If the owner of land has mortgaged it he retains merely an interest which is usually called his equity of redemption (a). He may subsequently either mortgage this interest or transfer it absolutely.
(a) Of course if the mortgagor has not made default he has a legal or contractual right to redeem, and the term "equity of redemption" only becomes appropriate after the legal or contractual right has been forfeited. This distinction is, however, not important for the purpose of this chapter, and therefore it is convenient to follow here the usual practice of referring to the interest which the mortgagor has in the mortgaged lands as his equity of redemption.
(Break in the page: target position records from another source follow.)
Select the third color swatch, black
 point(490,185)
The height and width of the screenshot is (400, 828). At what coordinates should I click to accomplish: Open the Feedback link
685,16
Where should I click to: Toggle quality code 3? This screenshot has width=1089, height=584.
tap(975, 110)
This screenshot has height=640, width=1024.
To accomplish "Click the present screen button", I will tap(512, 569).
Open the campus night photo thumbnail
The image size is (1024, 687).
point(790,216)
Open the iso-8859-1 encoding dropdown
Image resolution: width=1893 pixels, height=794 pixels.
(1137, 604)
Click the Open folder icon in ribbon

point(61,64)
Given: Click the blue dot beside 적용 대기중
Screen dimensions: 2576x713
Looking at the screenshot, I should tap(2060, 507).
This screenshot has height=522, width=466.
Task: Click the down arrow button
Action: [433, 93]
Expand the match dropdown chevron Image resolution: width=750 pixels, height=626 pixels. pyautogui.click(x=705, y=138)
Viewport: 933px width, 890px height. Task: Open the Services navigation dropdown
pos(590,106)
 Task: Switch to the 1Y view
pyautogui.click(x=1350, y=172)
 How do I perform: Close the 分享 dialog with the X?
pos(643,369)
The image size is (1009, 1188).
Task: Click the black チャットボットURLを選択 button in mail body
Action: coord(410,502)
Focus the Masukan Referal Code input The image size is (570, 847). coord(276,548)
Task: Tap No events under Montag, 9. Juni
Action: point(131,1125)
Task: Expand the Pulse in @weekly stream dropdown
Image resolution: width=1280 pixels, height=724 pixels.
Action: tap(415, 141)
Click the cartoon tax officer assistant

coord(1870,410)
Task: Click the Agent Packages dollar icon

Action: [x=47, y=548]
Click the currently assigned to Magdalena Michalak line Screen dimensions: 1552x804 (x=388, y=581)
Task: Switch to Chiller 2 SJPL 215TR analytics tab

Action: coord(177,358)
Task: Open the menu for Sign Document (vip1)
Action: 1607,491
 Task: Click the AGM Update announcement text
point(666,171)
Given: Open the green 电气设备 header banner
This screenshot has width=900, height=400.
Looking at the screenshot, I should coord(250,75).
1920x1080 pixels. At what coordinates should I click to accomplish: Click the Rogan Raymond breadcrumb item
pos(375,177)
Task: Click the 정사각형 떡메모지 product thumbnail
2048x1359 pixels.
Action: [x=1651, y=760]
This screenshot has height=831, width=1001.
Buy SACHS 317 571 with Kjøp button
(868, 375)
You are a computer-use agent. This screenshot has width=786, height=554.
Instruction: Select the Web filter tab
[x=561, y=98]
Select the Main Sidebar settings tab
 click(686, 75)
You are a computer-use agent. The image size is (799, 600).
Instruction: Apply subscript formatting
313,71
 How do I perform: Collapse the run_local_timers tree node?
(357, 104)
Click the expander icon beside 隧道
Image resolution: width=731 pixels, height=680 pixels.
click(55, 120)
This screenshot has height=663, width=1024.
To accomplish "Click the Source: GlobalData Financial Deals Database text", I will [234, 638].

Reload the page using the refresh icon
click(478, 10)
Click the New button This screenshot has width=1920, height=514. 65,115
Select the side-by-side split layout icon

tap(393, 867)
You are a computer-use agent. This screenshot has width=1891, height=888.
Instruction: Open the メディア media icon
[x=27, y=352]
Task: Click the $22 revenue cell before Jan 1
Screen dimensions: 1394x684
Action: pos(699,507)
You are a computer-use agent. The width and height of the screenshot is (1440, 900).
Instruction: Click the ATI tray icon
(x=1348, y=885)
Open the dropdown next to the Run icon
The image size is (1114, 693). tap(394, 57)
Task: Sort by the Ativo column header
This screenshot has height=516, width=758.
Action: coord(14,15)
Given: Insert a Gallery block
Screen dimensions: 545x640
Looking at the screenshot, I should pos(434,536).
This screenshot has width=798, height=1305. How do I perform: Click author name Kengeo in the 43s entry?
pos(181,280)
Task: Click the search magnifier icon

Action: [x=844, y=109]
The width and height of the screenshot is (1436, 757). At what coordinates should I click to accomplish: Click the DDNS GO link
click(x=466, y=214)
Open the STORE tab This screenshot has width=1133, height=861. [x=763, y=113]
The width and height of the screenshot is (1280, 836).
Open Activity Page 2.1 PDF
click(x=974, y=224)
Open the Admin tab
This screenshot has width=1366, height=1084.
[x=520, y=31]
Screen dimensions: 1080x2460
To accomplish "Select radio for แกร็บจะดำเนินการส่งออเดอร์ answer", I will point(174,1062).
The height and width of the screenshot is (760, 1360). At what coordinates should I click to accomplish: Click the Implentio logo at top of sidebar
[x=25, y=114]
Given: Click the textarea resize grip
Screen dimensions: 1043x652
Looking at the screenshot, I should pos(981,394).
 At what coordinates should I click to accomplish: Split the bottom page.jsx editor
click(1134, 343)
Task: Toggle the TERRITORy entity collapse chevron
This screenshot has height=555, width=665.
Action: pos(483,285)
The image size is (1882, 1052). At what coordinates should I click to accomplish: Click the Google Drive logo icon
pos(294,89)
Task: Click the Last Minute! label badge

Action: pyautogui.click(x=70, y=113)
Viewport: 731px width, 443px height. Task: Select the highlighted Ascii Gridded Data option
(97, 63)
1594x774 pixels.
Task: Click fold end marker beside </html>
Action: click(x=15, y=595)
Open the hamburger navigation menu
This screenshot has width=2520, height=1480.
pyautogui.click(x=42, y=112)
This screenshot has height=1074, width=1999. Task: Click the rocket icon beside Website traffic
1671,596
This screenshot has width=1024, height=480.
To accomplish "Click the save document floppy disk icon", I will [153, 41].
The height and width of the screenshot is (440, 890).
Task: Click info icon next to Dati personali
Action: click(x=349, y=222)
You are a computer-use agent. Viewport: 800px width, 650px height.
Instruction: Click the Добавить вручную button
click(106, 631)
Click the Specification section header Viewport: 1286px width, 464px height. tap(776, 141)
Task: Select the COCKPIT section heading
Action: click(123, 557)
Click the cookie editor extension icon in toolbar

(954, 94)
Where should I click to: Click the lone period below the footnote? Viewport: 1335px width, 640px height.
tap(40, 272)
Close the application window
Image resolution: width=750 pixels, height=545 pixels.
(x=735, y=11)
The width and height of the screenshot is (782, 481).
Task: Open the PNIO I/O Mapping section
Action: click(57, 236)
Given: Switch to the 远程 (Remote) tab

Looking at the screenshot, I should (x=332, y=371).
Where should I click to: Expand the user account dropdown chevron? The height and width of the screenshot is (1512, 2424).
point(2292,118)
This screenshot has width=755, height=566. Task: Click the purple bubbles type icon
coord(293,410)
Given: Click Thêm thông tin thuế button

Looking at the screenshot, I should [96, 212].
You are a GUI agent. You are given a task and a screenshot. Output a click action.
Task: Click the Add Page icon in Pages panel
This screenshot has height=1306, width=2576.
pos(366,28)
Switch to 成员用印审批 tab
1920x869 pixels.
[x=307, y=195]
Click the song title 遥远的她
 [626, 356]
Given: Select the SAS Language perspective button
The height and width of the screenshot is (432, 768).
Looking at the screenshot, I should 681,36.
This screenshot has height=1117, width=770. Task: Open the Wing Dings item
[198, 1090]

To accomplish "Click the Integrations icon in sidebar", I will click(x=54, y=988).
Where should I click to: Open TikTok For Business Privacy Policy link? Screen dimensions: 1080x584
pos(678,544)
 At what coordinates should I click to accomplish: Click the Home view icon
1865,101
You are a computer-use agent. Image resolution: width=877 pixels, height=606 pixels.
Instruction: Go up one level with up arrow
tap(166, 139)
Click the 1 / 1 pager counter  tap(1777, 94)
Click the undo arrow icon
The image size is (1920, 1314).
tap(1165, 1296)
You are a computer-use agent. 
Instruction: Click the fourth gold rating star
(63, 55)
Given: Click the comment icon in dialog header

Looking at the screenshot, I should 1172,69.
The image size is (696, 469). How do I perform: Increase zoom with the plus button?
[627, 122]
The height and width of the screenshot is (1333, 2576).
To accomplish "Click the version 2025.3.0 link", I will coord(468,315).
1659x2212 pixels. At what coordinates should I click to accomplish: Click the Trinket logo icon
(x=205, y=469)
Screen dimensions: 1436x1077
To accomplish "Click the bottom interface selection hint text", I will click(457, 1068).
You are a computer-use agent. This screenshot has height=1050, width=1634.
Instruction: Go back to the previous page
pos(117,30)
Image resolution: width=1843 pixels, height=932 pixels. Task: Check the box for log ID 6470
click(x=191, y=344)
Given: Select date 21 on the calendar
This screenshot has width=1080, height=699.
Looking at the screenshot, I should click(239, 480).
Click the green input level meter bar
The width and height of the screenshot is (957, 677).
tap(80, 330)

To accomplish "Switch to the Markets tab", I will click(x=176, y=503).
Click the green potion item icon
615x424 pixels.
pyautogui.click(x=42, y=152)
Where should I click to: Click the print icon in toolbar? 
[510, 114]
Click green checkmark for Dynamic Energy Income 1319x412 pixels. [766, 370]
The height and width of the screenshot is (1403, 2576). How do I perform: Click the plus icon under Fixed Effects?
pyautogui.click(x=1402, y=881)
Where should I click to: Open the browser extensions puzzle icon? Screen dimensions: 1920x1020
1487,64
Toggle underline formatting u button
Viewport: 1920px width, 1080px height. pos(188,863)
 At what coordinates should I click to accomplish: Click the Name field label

The former transaction in common parlance is a second mortgage of the land, although in fact, if the first mortgage is a legal mortgage, the subject matters of the two mortgages are different. The second mortgage is a mortgage not of the land itself but merely of the right to redeem the first mortgage (b). The effect is to transfer to the second mortgagee the right to redeem the first mortgage and to create in favour of the second mortgagor a new right to redeem the second mortgage. So the mortgagor may by a third mortgage transfer his right to redeem the second mortgage and create in his own favour a new right to redeem the third mortgage, and this process may be continued indefinitely. The result always is that the mortgagor retains only the right to redeem the latest mortgage, he having transferred his right to redeem the earlier mortgages (c). At any given time the mortgagor's so-called equity of redemption consists of the right to redeem the latest mortgage, and he may either mortgage that equity or transfer it absolutely.